We then headed back to Volcano Valley- this time the very southern end to Tongariro National Park with the three volcanoes, Ruapehu, Ngauruhoe and Tongariro. Geologically the volcanoes are of recent origin, around two million years. They are part of the line of volcanic and earthquake activity that runs around the Pacific Ocean, the Ring of Fire. The last eruptive activity on Mt Tongariro was a gas and steam driven eruption in 2012 that formed a new crater and eruption fissure. Mt Ngauruhoe last erupted in 1977 and ejected red hot blocks of lava and ash up to 3km away. Mt Ruapehu has a deep crater near its summit containing a hot acidic lake. More than 60 eruptions have been recorded since 1945 and it has the nasty knack of emptying its Lake down the ski slopes- not pleasant! So it's still a pretty active area.
Next day Peter went on a 19.4 km hike between Tongariro and Ngauuhoe hoping to see a bit of action. I was quite happy staying with Sid and partaking of no action!
After this we drove north to Lake Taupo, to visit, yes you’ve guessed, more geothermal sites. Lake Taupo is NZ largest lake (616 sq. Kms), with a maximum depth of 186 metres. The lake (like Rotorua) sits in a giant volcanic Caldera made by over 30 eruptions over the last 27 thousand years.

__Given information__
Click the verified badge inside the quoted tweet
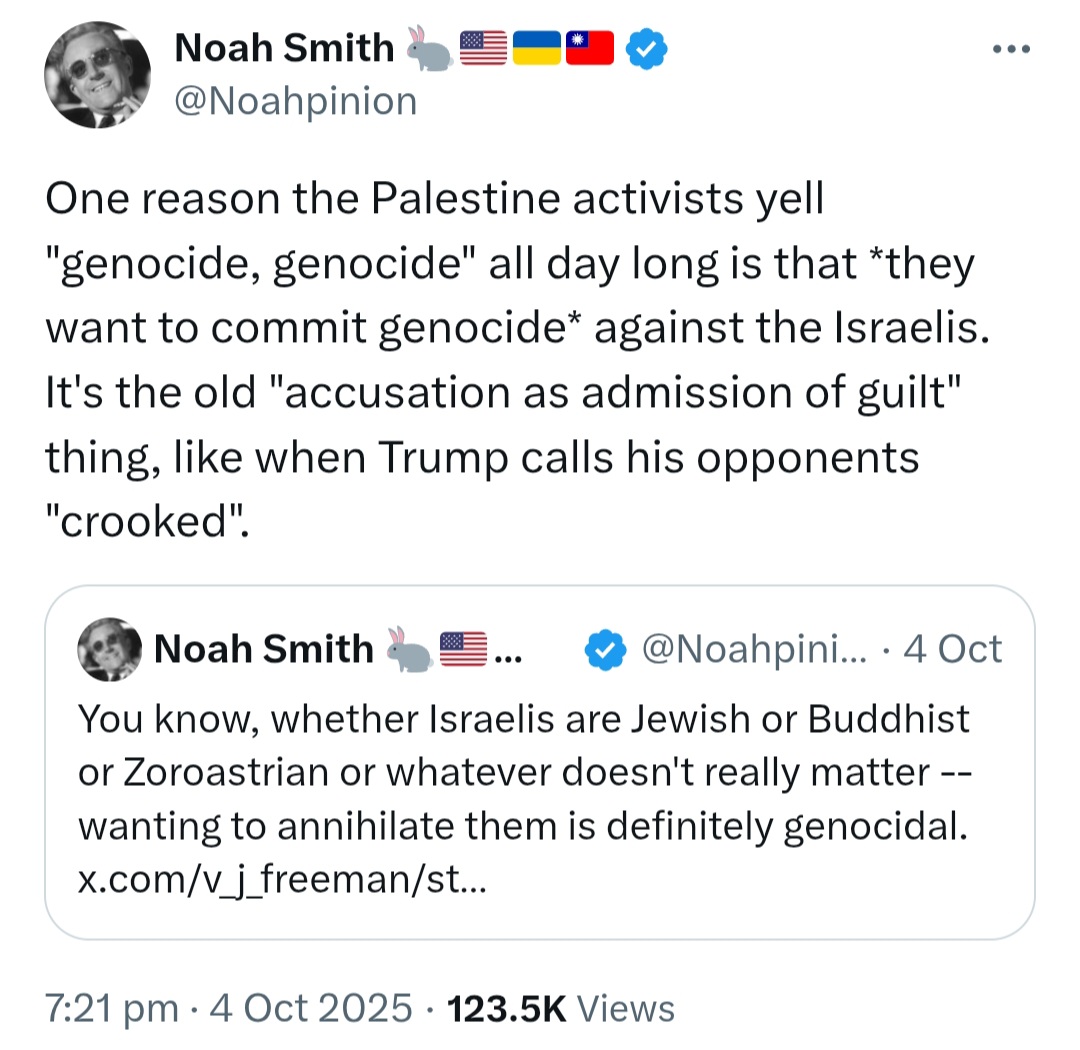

__Objective__
Do these statements agree with the text about the Tongariro volcanoes and Lake Taupo? Answer yes or no for each, quoting the words of the text that decide it.
1. Mt Ngauruhoe last erupted in 1977.
2. Lake Taupo has a maximum depth of 616 metres.
3. The most recent eruptive activity on Mt Tongariro took place in 1977.
The lines have no connection to the text about the volcanoes.

__Correct result__
1. Yes: "Mt Ngauruhoe last erupted in 1977"
2. No: "with a maximum depth of 186 metres"
3. No: "The last eruptive activity on Mt Tongariro was a gas and steam driven eruption in 2012"